** YOUR TASK **
Reproduce the data below line for line with no changes, and leave out the pictures.

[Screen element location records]
___
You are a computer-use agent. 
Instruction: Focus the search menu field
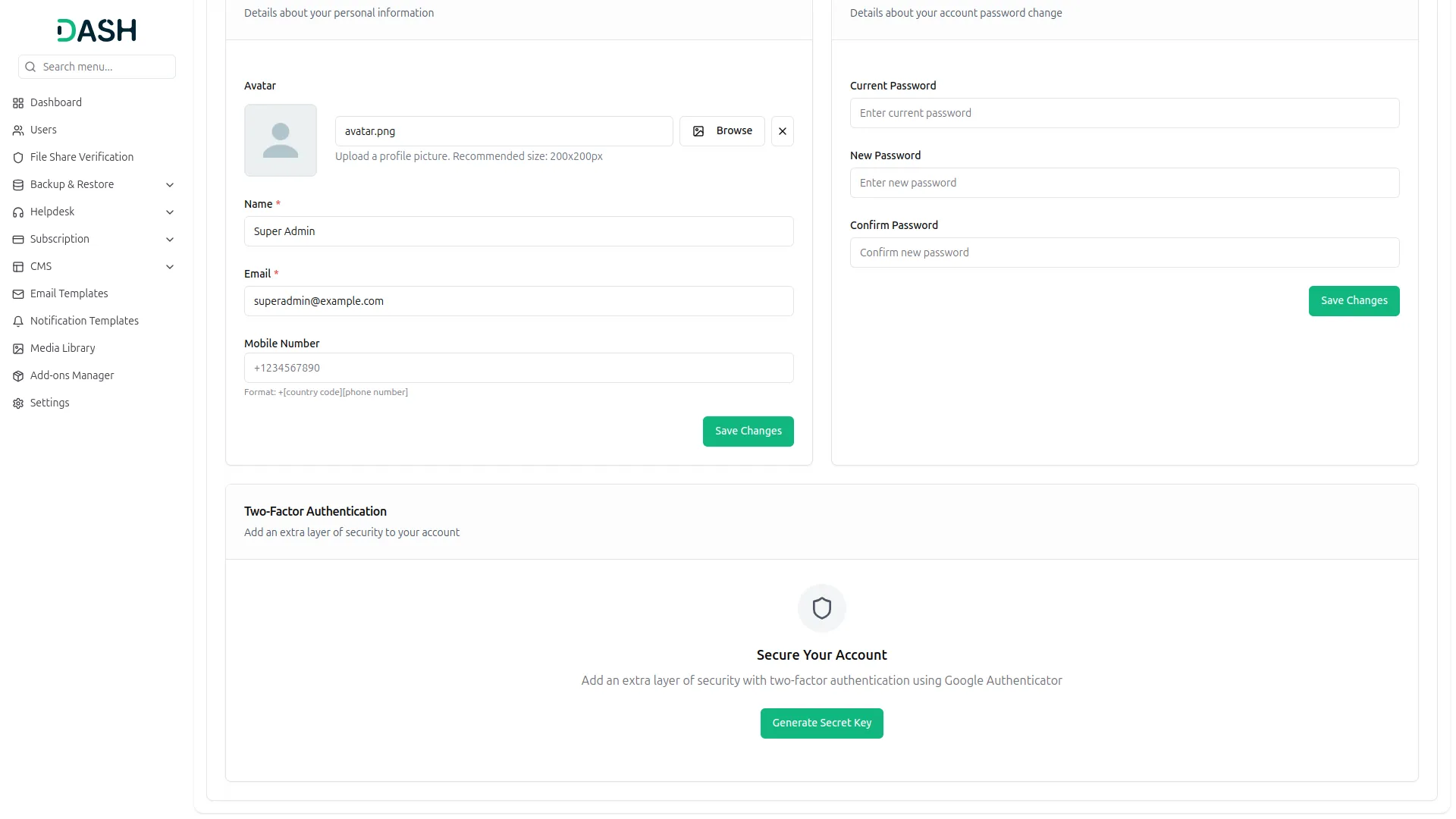click(96, 67)
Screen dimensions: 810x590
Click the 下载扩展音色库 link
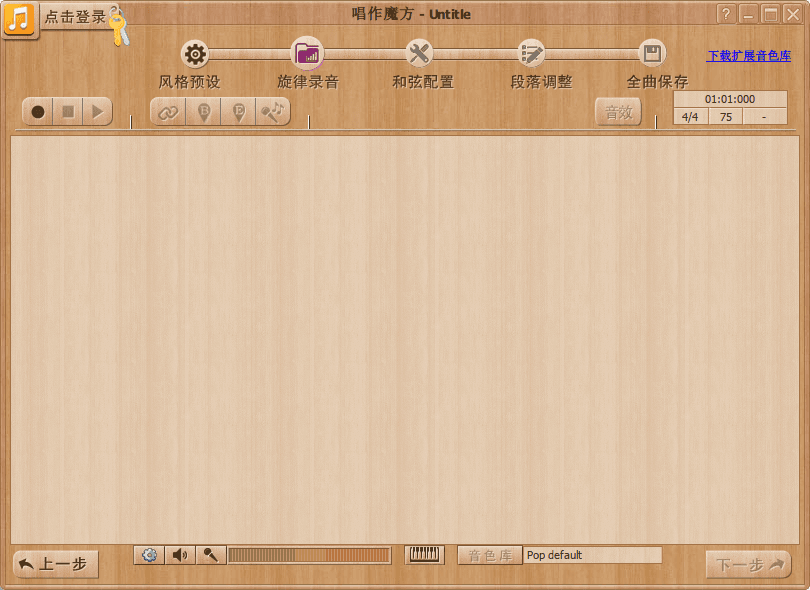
___
** WRITTEN SOLUTION **
You are a computer-use agent. 
Instruction: Focus the search menu field
click(96, 67)
Screen dimensions: 810x590
Click the 下载扩展音色库 link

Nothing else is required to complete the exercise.